Provided data:
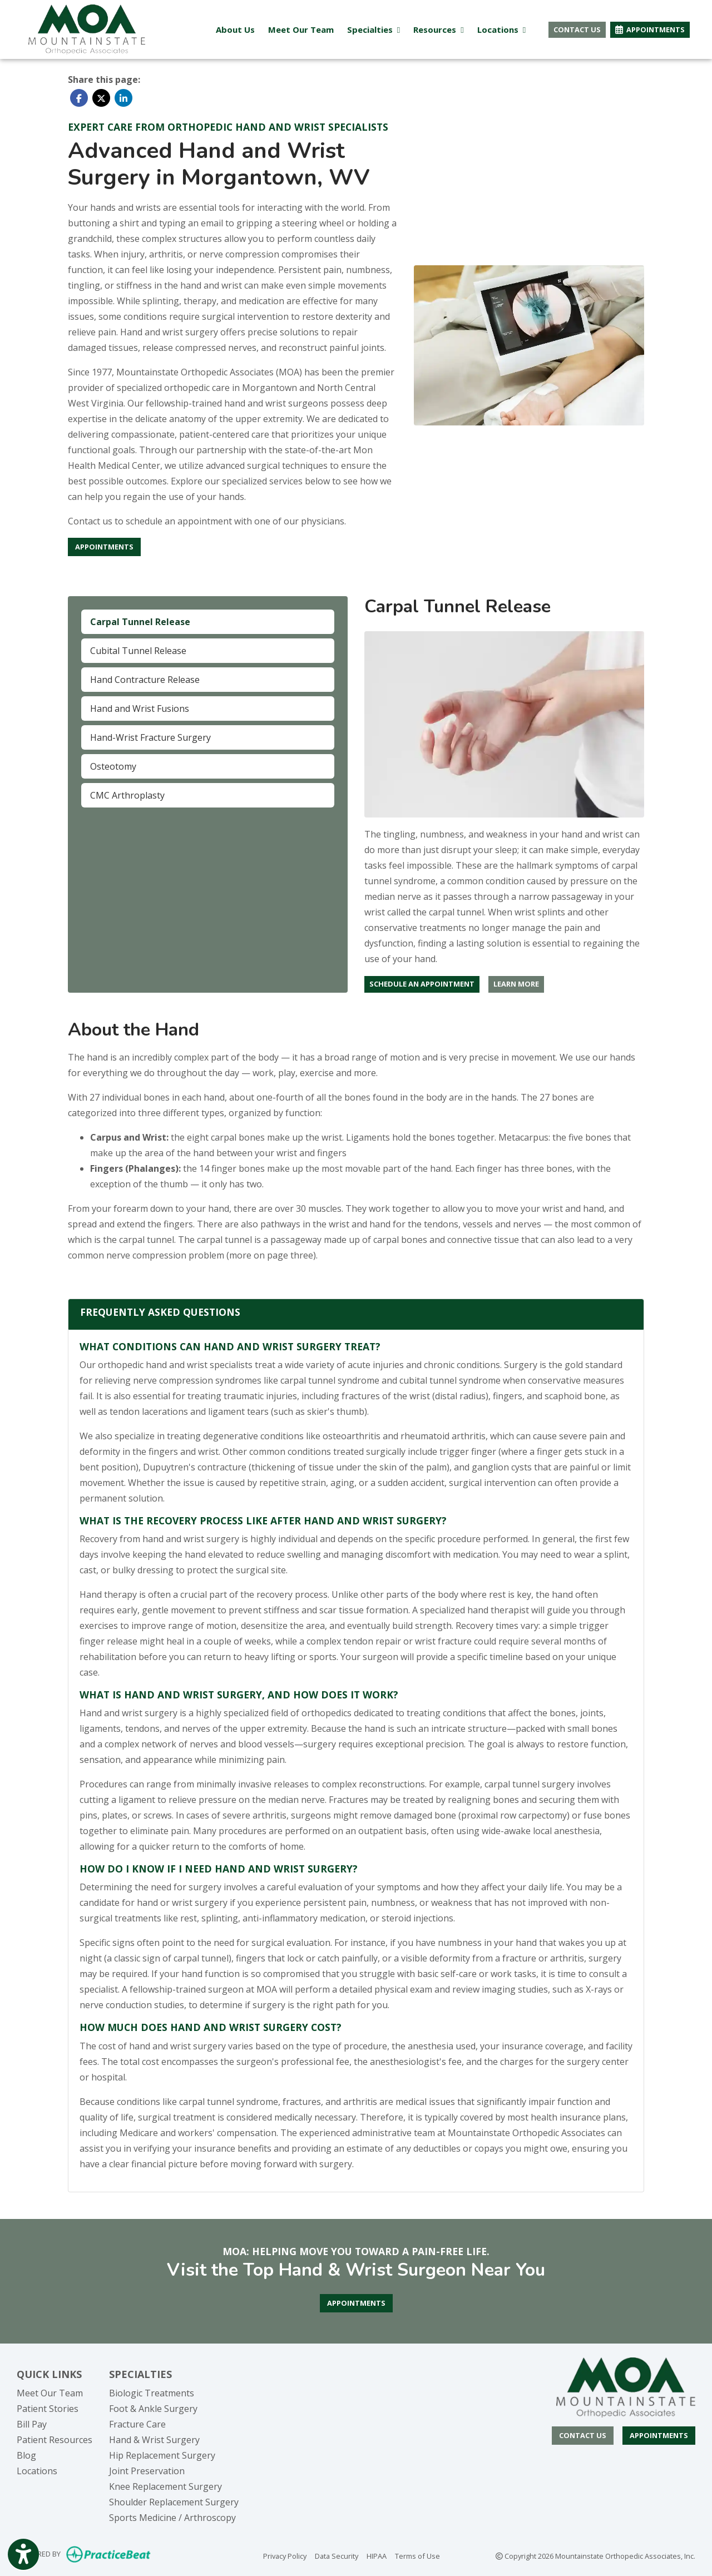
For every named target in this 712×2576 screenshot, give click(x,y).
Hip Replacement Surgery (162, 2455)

* * *

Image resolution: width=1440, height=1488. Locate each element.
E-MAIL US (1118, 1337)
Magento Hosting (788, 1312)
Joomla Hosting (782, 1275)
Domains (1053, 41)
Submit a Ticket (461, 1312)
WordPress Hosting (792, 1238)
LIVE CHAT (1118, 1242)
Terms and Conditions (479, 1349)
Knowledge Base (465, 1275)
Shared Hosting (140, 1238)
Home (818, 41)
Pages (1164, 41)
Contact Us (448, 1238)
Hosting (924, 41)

Problem to solve: Update the records from the line with "Knowledge Base (465, 1275)" up to and including the line with "Hosting (924, 41)" by replacing "Pages" with "Resources", and return only those lines with everything else unchanged.

Expected answer:
Knowledge Base (465, 1275)
Shared Hosting (140, 1238)
Home (818, 41)
Resources (1164, 41)
Contact Us (448, 1238)
Hosting (924, 41)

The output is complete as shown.